The district court applied the Restatement (Second) of Conflict of Laws' "most significant contacts" approach in determining that both Missouri and Ohio law applied to this case. We note, however, that the Missouri Supreme Court expressly rejected the Restatement's "most significant contacts" approach and retained a lex loci contractus (law of the place where the contract was made) analysis in Miller v. Home Ins. Co., 605 S.W.2d 778, 780 (Mo. banc 1980). Nonetheless, confusion exists as to whether Miller still controls Missouri choice of law rules regarding insurance contracts. Compare Nash by Nash v. Kriv Aja Beechbrook Corp., 866 F.2d 1053, 1056 (8th Cir. 1989) (acknowledging that the Miller court declined to adopt the "most significant contacts" test) and England v. John Alden Life Ins. Co., 846 F. Supp 798, 802-03 (W.D. Mo. 1994) (holding that Missouri applies the law of the state wherein the contract was entered), with Baxter Intern., Inc. v. Morris, 976 F.2d 1189, 1195 (8th Cir. 1992) (stating without Discussion that Missouri applies the Restatement (Second)'s choice of law provisions), and Buck v. American States Life Ins. Co., 723 F. Supp. 155, 158-59 (E.D. Mo. 1989) (finding that Missouri courts apply the Restatement's "most significant contacts" approach). However, as our Disposition of this case does not require that we determine which line of cases is correct regarding Missouri choice of law rules, we leave that decision for another day.
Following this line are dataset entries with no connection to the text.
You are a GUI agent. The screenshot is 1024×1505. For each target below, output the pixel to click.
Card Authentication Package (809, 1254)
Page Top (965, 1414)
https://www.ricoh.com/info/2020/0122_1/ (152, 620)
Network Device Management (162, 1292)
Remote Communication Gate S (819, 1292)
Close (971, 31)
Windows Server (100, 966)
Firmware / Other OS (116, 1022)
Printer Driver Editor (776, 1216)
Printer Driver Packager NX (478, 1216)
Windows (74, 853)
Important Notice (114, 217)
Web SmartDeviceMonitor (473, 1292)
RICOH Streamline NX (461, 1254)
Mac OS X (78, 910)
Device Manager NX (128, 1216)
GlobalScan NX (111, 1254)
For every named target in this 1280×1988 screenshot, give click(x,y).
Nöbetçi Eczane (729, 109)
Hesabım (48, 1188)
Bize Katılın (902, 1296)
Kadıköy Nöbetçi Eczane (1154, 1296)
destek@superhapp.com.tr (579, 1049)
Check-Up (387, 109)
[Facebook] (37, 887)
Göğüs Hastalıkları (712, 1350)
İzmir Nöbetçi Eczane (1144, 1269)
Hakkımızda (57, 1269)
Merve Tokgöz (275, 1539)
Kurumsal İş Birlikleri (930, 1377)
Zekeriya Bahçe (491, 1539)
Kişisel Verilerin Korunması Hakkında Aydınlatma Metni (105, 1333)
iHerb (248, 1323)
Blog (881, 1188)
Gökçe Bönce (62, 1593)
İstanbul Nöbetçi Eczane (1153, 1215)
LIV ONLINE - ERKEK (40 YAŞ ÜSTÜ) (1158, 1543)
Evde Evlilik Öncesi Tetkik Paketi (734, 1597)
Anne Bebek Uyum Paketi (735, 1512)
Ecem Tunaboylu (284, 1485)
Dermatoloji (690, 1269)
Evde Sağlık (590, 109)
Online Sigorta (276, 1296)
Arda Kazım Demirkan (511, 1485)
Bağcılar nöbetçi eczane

We emphasize the importance to our Disposition of this case the fact that McDaniel at no point claimed her decedent was a "Covered Person" as that term is defined in the policy. Had McDaniel made such a claim she would certainly be entitled, indeed required, to put forth evidence to support the claim.


As the MedLife policy was administered by CEC Designs, we find no merit in McDaniel's contention that MedLife's issuance of a certificate of insurance which included her decedent as a "Covered Person," somehow estops MedLife from denying the decedent's eligibility. MedLife was relying on the representations made by CEC Designs regarding decedent's eligibility. Thus, the fact that a certificate of insurance was issued in decedent's name does not affect our decision in this case.